The words to describe Liz Carpenter's tale of her days as a political activist, White House insider, friend, wife, mother and writer may be trite--homespun, delightful, warm, touching, friendly and insightful--yet the book is anything but. This is not just another gossipy account of the life of a Washington veteran.
Carpenter has always been a woman motivated and involved--whether it was as a journalist, an aide to Lyndon B. Johnson or press secretary to Lady Bird, or as a crusader for equal rights for women. She has succeeded in combining homespun remedies (and poems and recipes) and advice on dealing with aging and the loss of a loved one, along with memories of growing up in Texas. What works best of all are her affectionate anecdotes about her friends (some of whom are well known, all of whom are clever and somehow wise).

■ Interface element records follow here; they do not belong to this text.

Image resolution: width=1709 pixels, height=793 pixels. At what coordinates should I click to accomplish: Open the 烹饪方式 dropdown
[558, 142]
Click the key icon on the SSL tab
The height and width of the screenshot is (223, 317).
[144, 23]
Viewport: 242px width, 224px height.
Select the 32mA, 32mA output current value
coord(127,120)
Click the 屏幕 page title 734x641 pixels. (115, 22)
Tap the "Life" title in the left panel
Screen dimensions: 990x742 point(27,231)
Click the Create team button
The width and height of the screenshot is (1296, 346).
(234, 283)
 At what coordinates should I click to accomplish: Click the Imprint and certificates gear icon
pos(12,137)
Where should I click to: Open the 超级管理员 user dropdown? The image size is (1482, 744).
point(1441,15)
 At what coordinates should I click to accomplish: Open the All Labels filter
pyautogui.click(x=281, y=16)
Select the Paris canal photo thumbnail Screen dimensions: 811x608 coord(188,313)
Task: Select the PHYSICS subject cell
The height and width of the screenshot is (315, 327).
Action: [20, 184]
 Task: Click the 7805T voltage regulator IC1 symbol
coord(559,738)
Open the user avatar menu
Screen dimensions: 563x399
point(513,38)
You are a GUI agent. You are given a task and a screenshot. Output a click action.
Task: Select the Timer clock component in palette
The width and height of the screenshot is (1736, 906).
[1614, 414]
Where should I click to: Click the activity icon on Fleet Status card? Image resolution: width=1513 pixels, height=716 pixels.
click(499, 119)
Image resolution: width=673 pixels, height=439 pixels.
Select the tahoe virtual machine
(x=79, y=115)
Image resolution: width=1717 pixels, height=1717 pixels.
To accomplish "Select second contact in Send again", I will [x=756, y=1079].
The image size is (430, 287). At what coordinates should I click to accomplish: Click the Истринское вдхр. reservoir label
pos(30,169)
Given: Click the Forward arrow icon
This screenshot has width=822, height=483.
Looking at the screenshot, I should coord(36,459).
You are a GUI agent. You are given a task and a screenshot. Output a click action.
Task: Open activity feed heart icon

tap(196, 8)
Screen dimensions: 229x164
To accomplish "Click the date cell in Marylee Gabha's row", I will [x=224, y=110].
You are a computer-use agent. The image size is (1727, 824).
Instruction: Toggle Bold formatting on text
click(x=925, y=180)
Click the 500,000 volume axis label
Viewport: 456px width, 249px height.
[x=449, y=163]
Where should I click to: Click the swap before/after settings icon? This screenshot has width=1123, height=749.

Whether it's Alice Roosevelt Longworth's advice on dealing with dinner guests ("If you owe a bore a dinner, send it to him"), or Walter Lippmann's insistence on serving drinks in empty peanut butter or jelly jars, or Bill Moyers' sense of humor about Johnson and the press (Reporter: "Bill, was the President on the lake yesterday?" Moyers: "Yes." Reporter: "Boating?" Moyers: "He just went for a walk"), the stories are charming and heartwarming. Wish there were more of them in this lively and loving book.